* [What is expected]: Copy exactly the last part of the entries, starting from the line with "The width and height of the screenshot is (1417, 840)." and including the final line.

--- Records for processing Enclosed Below ---

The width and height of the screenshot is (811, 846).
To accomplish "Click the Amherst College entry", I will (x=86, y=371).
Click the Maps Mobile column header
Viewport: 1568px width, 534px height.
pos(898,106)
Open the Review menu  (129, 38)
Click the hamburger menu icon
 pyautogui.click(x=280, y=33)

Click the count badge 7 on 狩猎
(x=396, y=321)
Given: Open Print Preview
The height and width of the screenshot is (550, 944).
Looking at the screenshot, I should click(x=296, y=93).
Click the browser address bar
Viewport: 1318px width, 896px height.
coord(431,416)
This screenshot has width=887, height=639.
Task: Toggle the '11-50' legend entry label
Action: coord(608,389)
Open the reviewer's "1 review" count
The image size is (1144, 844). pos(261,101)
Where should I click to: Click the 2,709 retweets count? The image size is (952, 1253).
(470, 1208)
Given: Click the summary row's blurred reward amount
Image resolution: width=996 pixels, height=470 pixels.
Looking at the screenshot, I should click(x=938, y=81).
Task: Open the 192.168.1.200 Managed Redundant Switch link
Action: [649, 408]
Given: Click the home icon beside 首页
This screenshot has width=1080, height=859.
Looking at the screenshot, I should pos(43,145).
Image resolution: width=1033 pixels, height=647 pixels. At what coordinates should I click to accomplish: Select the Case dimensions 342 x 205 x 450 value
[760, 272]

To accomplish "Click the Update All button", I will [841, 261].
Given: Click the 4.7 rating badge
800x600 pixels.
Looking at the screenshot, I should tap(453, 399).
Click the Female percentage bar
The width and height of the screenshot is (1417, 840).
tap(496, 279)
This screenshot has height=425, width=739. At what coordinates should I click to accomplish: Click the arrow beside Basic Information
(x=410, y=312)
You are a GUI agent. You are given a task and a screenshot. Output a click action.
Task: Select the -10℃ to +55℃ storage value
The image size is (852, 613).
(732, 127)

--- End of Enclosed Records for processing ---

* [Solution for this exercise]:
The width and height of the screenshot is (1417, 840).
tap(496, 279)
This screenshot has height=425, width=739. At what coordinates should I click to accomplish: Click the arrow beside Basic Information
(x=410, y=312)
You are a GUI agent. You are given a task and a screenshot. Output a click action.
Task: Select the -10℃ to +55℃ storage value
The image size is (852, 613).
(732, 127)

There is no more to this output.